When you are talking about phone security, Samsung has always been talking about the security measures that the company has, especially when you are talking about Samsung Knox that is available on Samsung Galaxy phones and other products. However, in this world, no one really is immune from security breaches and Samsung has now confirmed that it went through a massive breach.

Samsung in Trouble as the Source Code for Galaxy Phones Has Been Stolen

Samsung confirmed the security breach to Bloomberg and stated  “According to our initial analysis, the breach involves some source code relating to the operation of Galaxy devices but does not include the personal information of our consumers or employees. Currently, we do not anticipate any impact to our business or customers. We have implemented measures to prevent further such incidents and will continue to serve our customers without disruption.”p

Related StoryFurqan Shahid
Factory Reset Your Android Phone And Prepare For Galaxy S23

Data extortion group called ‘Lapsus$’ went ahead and published a collection of confidential data over the weekend that totaled almost 190GB. According to Bleeping Computer, the leak includes source code for Trusted Applet code which is used for sensitive operations like hardware cryptography, bootloader source code, code from Qualcomm, Samsung account authorization/authentication code, and more.
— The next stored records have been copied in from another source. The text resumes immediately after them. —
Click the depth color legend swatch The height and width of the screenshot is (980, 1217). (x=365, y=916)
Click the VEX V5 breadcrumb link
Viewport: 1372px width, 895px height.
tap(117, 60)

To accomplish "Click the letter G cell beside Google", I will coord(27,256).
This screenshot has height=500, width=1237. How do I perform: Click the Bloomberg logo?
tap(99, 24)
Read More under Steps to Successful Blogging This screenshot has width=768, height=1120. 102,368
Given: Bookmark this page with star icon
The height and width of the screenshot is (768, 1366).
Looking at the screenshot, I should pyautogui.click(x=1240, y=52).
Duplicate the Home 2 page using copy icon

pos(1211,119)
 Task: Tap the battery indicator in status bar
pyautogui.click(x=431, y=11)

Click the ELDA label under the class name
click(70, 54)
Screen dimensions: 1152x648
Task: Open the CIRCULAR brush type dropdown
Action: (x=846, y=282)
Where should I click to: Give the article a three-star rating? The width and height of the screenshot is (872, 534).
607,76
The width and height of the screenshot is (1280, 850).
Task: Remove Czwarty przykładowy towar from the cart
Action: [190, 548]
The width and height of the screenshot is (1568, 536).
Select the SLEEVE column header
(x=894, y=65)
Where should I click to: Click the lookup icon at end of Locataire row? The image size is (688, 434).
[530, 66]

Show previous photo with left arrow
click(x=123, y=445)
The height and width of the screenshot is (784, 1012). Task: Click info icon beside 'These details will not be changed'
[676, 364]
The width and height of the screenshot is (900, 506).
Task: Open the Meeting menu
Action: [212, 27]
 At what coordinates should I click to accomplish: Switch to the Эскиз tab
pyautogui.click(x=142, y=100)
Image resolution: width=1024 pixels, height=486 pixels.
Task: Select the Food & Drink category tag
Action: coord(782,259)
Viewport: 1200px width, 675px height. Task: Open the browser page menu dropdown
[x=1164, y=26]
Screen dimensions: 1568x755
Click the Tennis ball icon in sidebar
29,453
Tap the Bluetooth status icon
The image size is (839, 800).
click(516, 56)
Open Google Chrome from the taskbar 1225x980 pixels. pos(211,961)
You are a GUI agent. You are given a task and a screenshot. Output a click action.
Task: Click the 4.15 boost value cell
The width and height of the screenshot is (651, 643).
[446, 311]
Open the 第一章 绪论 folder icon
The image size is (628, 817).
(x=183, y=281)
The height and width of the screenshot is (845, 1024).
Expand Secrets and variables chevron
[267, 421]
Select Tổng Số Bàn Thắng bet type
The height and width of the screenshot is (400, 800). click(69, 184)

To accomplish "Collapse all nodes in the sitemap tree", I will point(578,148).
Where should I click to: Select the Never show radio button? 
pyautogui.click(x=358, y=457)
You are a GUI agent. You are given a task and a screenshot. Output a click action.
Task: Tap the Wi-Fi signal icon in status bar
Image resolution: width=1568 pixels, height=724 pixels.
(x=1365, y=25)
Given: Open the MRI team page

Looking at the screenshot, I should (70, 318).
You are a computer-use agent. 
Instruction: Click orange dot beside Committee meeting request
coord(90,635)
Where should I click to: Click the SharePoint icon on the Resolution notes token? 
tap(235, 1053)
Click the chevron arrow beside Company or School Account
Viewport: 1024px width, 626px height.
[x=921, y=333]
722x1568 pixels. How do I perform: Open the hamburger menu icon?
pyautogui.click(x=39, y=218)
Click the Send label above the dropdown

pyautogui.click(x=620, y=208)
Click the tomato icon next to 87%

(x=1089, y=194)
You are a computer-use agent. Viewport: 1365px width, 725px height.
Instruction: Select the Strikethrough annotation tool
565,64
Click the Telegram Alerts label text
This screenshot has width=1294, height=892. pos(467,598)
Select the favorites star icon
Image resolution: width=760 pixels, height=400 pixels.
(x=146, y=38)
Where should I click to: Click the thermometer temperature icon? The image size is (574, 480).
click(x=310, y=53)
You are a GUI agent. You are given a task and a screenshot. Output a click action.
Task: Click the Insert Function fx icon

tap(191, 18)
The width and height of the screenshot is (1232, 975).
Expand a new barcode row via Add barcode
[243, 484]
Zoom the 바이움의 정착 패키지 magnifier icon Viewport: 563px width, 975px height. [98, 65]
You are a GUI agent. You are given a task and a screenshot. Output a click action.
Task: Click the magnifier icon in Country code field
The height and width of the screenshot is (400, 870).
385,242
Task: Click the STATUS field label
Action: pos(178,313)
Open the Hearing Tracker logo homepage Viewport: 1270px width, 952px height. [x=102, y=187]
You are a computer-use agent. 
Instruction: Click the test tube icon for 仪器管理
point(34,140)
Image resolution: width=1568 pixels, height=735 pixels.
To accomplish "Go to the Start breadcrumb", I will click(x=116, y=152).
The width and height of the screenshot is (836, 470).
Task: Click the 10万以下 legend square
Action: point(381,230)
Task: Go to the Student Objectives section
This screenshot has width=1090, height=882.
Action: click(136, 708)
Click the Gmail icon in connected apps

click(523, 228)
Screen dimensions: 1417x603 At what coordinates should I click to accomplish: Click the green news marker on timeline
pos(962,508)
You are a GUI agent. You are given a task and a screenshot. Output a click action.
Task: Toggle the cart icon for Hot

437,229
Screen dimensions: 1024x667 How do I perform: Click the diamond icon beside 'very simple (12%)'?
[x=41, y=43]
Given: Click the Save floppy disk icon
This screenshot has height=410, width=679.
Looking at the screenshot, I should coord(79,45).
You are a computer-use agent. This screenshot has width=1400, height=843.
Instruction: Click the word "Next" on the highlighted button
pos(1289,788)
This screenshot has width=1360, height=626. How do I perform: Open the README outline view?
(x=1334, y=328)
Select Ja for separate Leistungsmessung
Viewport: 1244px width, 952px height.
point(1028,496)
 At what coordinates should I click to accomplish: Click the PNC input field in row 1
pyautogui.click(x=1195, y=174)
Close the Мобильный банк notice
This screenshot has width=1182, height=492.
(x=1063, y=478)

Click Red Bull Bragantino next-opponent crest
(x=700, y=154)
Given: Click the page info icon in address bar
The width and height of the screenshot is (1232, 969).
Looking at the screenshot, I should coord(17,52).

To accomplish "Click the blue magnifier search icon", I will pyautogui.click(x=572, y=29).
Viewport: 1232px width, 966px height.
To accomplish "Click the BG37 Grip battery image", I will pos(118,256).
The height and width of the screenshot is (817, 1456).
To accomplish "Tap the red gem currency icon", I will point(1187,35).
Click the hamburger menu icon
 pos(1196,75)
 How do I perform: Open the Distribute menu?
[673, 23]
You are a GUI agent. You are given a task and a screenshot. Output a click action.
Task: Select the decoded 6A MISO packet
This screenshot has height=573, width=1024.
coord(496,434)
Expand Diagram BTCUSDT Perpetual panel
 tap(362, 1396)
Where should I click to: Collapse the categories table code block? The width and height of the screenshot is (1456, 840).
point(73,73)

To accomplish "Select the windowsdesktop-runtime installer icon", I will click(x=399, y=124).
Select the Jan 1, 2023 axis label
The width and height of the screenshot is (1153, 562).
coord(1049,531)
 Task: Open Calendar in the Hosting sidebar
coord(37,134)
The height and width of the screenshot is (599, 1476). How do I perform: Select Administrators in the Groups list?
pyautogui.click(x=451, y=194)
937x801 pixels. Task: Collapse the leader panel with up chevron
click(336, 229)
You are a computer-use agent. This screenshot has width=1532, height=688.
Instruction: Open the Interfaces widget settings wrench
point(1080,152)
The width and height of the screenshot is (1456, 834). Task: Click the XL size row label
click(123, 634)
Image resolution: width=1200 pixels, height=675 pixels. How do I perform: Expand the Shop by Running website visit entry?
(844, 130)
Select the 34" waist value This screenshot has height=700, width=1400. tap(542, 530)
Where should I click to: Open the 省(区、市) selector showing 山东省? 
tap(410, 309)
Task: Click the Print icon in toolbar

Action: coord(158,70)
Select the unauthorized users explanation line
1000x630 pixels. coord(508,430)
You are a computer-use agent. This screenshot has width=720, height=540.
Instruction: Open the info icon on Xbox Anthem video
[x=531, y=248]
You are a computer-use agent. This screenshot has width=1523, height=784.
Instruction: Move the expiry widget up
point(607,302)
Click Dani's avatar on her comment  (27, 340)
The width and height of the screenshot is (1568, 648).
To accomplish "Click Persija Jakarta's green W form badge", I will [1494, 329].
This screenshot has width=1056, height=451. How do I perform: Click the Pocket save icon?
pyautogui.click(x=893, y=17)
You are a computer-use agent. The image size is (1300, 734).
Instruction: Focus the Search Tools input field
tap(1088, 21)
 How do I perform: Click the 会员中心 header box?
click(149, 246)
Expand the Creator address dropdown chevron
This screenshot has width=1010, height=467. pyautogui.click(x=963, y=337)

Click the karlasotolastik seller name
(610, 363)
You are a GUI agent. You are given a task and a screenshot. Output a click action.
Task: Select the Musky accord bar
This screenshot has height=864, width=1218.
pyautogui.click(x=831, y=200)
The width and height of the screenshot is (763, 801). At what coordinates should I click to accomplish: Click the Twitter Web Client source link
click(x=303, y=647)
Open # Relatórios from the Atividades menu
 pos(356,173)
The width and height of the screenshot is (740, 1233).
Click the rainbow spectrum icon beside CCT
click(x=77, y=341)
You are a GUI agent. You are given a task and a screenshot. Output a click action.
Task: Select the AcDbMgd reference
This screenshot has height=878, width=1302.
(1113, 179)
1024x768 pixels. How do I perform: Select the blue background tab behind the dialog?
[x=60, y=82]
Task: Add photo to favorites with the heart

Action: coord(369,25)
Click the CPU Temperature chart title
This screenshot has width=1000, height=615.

For those who don't know, ‘Lapsus$’  is the same group that released Nvidia's stolen data at the end of last month and threatened to release more stolen information unless the company removed the LHR from their GPUs.

Samsung's stolen data was released in three parts.

  • Part 1: Source code and related data about Security/Defense/Knox/Bootloader/TrustedApps
  • Part 2: Source code and related data about device security and encryption
  • Part 3: Repositories from Samsung Github, including mobile defense engineering, Samsung account backend, Samsung pass backend/frontend, and SES (Bixby, Smartthings, Galaxy Store)

Thankfully, at the moment, Samsung Galaxy users have nothing to worry about as there is nothing dangerous about using open-source software and the same goes for the source code for proprietary software. Still, you should make sure that you are always keeping your device up to date.